6. Le rapport établi par la commission des migrations, des réfugiés et de la population (Document 11304) énonce, dans son rapport explicatif (paragraphe 38), que la détermination de la responsabilité juridique des centres de traitement doit être conforme à la Convention européenne des droits de l’homme et à sa jurisprudence en la matière.
7. Le Bureau du CDCJ relève, en outre, que la jurisprudence de la Cour européenne des droits de l’homme accorde aux migrants et aux demandeurs d’asile des garanties substantielles (interdiction de la torture, droit au respect de la vie privée et familiale, interdiction de l’expulsion collective des étrangers) et des garanties procédurales (établies notamment sur la base du droit à un recours effectif).
8. Le Bureau du CDCJ rappelle les «Vingt principes directeurs sur le retour forcé» adoptés le 4 mai 2005 par le Comité des Ministres, qui avaient été élaborés par le Comité ad hoc d’experts sur les aspects juridiques de l’asile territorial, des réfugiés et des apatrides (CAHAR); ils concernent les procédures d’éloignement des étrangers dont la présence sur le territoire d’un des Etats membres du Conseil de l’Europe est irrégulière.
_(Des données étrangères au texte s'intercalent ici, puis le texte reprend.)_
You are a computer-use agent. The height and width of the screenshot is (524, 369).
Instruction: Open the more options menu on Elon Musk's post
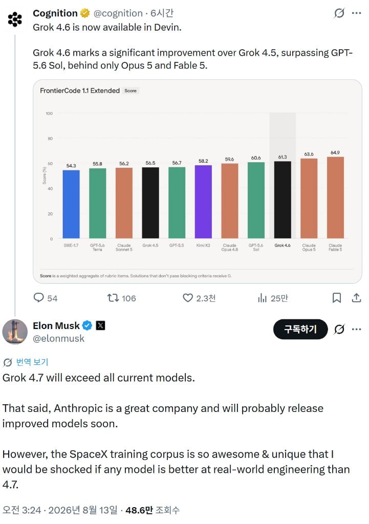(357, 329)
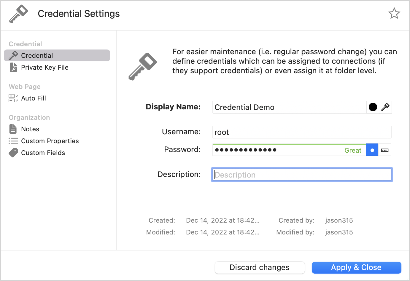Click the Custom Fields tag icon
This screenshot has height=281, width=410.
pos(13,153)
Le principe 10 porte plus particulièrement sur les conditions de détention préalablement à l’éloignement et doit être pris en considération afin de s’assurer que les migrants peuvent exercer leurs droits.
9. Dans le cadre du Mémorandum d’accord entre le Conseil de l’Europe et l’Union européenne, le Bureau du CDCJ appelle, en outre, à une prise en compte pleine et entière des normes du Conseil de l’Europe dans le cadre de l’élaboration en cours par l’Union européenne d’un «système d’asile européen commun».
10. Considérant la nature transversale des questions liées aux migrations et à l’asile dont s’occupent actuellement divers comités directeurs au sein du Conseil de l’Europe, le Bureau du CDCJ appelle à l’adoption d’une approche globale et coordonnée dans ce domaine afin de veiller à ce que les droits de cette catégorie de personnes vulnérables soient dûment pris en compte.
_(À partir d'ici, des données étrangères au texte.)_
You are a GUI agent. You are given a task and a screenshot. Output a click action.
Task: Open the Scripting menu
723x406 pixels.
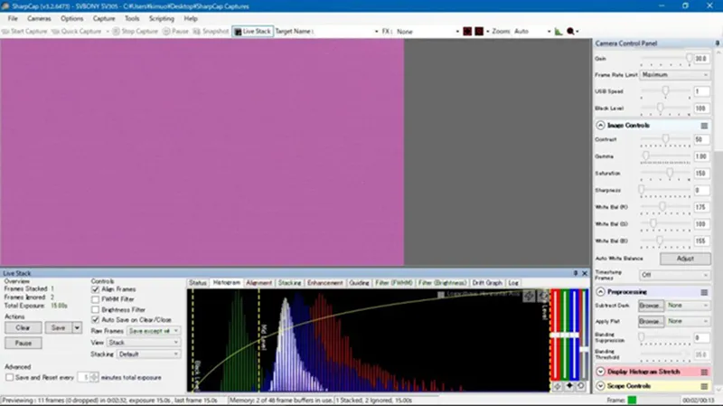coord(162,18)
Annexe 2 – Commentaires du Bureau du Comité européen sur les migrations (CDMG) sur la Recommandation 1808 (2007) de l’Assemblée parlementaire adoptés par procédure écrite le 20 décembre 2007

a. Le Comité européen sur les migrations (CDMG) se félicite de l’attention que l’Assemblée parlementaire du Conseil de l’Europe porte aux propositions de création de centres de transit et de traitement pour gérer les flux mixtes de migrants et de demandeurs d’asile. Il est en complet accord avec l’Assemblée parlementaire sur le fait que les conséquences juridiques et concrètes, en particulier sur le plan des droits de l’homme, qu’entraîne la création de tels centres, devraient être examinées et évaluées avec soin avant leur ouverture.

b. Le CDMG est également convaincu que, si de tels centres doivent être ouverts, un système efficace de suivi et de contrôle devra être mis en place afin de s’assurer que les droits individuels des migrants et des demandeurs d’asile de ces centres soient respectés, conformément aux normes du Conseil de l’Europe.

Annexe 3 – Commentaires du Comité directeur pour les droits de l’homme (CDDH) sur la Recommandation 1808 (2007) de l’Assemblée parlementaire adoptés lors de sa réunion du 6 au 9 novembre 2007)

Le Comité directeur pour les droits de l’homme (CDDH) a pris acte de la Recommandation 1808 (2007) de l’Assemblée parlementaire. Il rappelle ses travaux en cours concernant l’élaboration de lignes directrices sur la protection des droits de l’homme dans le cadre des procédures d’asile accélérées. Ce texte traite notamment en détail la question des conditions matérielles dans les centres de transit et la formation du personnel responsable de ces centres. Les lignes directrices ont été adoptées par le Comité des Ministres en juillet 2009.